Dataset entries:
__________________________________________________

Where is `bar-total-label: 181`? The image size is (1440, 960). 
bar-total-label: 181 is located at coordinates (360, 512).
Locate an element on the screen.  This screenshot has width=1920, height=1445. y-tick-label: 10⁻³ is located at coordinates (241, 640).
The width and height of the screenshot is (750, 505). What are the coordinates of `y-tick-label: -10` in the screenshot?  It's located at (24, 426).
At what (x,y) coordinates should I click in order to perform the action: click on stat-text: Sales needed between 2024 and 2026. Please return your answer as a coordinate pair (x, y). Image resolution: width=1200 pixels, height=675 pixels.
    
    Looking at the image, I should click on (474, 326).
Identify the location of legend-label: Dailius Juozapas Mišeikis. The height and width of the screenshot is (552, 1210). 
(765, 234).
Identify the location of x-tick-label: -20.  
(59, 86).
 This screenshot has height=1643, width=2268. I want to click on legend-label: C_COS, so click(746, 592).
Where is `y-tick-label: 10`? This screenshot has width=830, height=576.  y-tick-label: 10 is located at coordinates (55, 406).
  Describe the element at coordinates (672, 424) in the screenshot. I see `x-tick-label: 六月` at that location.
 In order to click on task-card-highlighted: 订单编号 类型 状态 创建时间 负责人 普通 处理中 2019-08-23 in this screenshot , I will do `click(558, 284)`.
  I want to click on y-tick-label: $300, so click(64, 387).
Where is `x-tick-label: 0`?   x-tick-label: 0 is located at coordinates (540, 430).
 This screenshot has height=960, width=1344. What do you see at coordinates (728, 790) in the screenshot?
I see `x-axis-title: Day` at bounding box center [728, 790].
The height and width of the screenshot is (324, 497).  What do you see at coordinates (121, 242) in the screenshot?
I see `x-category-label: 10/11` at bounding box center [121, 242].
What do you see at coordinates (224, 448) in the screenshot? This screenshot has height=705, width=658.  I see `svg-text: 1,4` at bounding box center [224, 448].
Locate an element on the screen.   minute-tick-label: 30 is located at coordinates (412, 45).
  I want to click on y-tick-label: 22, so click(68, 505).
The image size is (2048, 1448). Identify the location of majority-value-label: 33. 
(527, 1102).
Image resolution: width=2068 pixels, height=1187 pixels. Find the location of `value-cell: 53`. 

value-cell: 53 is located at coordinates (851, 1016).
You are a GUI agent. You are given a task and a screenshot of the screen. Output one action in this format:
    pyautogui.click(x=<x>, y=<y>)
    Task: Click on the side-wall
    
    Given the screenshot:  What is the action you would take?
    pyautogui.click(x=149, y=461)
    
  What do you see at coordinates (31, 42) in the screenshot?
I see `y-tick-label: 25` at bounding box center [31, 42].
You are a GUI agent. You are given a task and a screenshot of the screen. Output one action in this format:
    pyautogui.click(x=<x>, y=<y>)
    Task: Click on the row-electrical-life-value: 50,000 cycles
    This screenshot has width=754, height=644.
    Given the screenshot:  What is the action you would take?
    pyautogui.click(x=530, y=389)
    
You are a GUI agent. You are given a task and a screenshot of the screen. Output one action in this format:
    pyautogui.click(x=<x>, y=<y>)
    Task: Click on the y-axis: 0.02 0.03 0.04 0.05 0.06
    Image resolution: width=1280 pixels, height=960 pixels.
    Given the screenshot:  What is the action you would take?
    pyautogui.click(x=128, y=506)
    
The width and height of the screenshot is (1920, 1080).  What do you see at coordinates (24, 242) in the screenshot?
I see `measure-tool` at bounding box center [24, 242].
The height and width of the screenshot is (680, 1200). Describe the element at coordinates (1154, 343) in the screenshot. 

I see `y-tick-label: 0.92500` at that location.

__________________________________________________

Please reproduce all of the records above word for word, with no changes.

▸ **TASK OUTPUT**:
Where is `bar-total-label: 181`? The image size is (1440, 960). 
bar-total-label: 181 is located at coordinates (360, 512).
Locate an element on the screen.  This screenshot has width=1920, height=1445. y-tick-label: 10⁻³ is located at coordinates (241, 640).
The width and height of the screenshot is (750, 505). What are the coordinates of `y-tick-label: -10` in the screenshot?  It's located at (24, 426).
At what (x,y) coordinates should I click in order to perform the action: click on stat-text: Sales needed between 2024 and 2026. Please return your answer as a coordinate pair (x, y). Image resolution: width=1200 pixels, height=675 pixels.
    
    Looking at the image, I should click on (474, 326).
Identify the location of legend-label: Dailius Juozapas Mišeikis. The height and width of the screenshot is (552, 1210). 
(765, 234).
Identify the location of x-tick-label: -20.  
(59, 86).
 This screenshot has height=1643, width=2268. I want to click on legend-label: C_COS, so click(746, 592).
Where is `y-tick-label: 10`? This screenshot has width=830, height=576.  y-tick-label: 10 is located at coordinates (55, 406).
  Describe the element at coordinates (672, 424) in the screenshot. I see `x-tick-label: 六月` at that location.
 In order to click on task-card-highlighted: 订单编号 类型 状态 创建时间 负责人 普通 处理中 2019-08-23 in this screenshot , I will do `click(558, 284)`.
  I want to click on y-tick-label: $300, so click(64, 387).
Where is `x-tick-label: 0`?   x-tick-label: 0 is located at coordinates (540, 430).
 This screenshot has height=960, width=1344. What do you see at coordinates (728, 790) in the screenshot?
I see `x-axis-title: Day` at bounding box center [728, 790].
The height and width of the screenshot is (324, 497).  What do you see at coordinates (121, 242) in the screenshot?
I see `x-category-label: 10/11` at bounding box center [121, 242].
What do you see at coordinates (224, 448) in the screenshot? This screenshot has height=705, width=658.  I see `svg-text: 1,4` at bounding box center [224, 448].
Locate an element on the screen.   minute-tick-label: 30 is located at coordinates (412, 45).
  I want to click on y-tick-label: 22, so click(68, 505).
The image size is (2048, 1448). Identify the location of majority-value-label: 33. 
(527, 1102).
Image resolution: width=2068 pixels, height=1187 pixels. Find the location of `value-cell: 53`. 

value-cell: 53 is located at coordinates (851, 1016).
You are a GUI agent. You are given a task and a screenshot of the screen. Output one action in this format:
    pyautogui.click(x=<x>, y=<y>)
    Task: Click on the side-wall
    
    Given the screenshot:  What is the action you would take?
    pyautogui.click(x=149, y=461)
    
  What do you see at coordinates (31, 42) in the screenshot?
I see `y-tick-label: 25` at bounding box center [31, 42].
You are a GUI agent. You are given a task and a screenshot of the screen. Output one action in this format:
    pyautogui.click(x=<x>, y=<y>)
    Task: Click on the row-electrical-life-value: 50,000 cycles
    This screenshot has width=754, height=644.
    Given the screenshot:  What is the action you would take?
    pyautogui.click(x=530, y=389)
    
You are a GUI agent. You are given a task and a screenshot of the screen. Output one action in this format:
    pyautogui.click(x=<x>, y=<y>)
    Task: Click on the y-axis: 0.02 0.03 0.04 0.05 0.06
    Image resolution: width=1280 pixels, height=960 pixels.
    Given the screenshot:  What is the action you would take?
    pyautogui.click(x=128, y=506)
    
The width and height of the screenshot is (1920, 1080).  What do you see at coordinates (24, 242) in the screenshot?
I see `measure-tool` at bounding box center [24, 242].
The height and width of the screenshot is (680, 1200). Describe the element at coordinates (1154, 343) in the screenshot. 

I see `y-tick-label: 0.92500` at that location.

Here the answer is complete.